# Monkey patch for HuggingFace Hub to download Git-LFS blobs from Storj
This patch aims to demonstrate the transfer speed that can be achieved with `huggingface_hub` Python library when utilizing the power of the [Storj Decentralized Cloud Storage](https://storj.io).
HuggingFace Hub stores all large files in Git-LFS.
![image](https://github.com/storj/huggingface-hub-storj-patch/assets/468091/b3c8d6d6-14fd-43c2-9396-91d4d3eba62f)
When the `huggingface_hub` Python library requests to download such a file, the download request is redirected to the Git-LFS CDN hosted at `cdn-lfs.huggingface.co`.
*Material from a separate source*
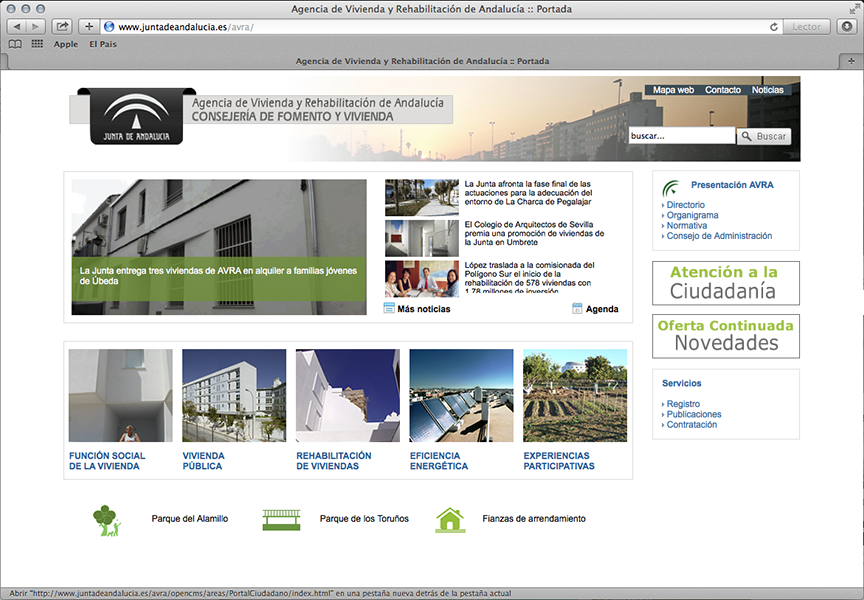Open the downloads arrow icon

pyautogui.click(x=848, y=27)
This monkey patch modifies the `huggingface_hub` library to redirect Git-LFS downloads to the Storj Linksharing service hosted at `link.storjshare.io`.
## Prerequisites
The Git-LFS blobs for the respective AI model must be replicated to a Storj bucket and shared it with the [Storj Linksharing Service](https://docs.storj.io/dcs/api-reference/linksharing-service).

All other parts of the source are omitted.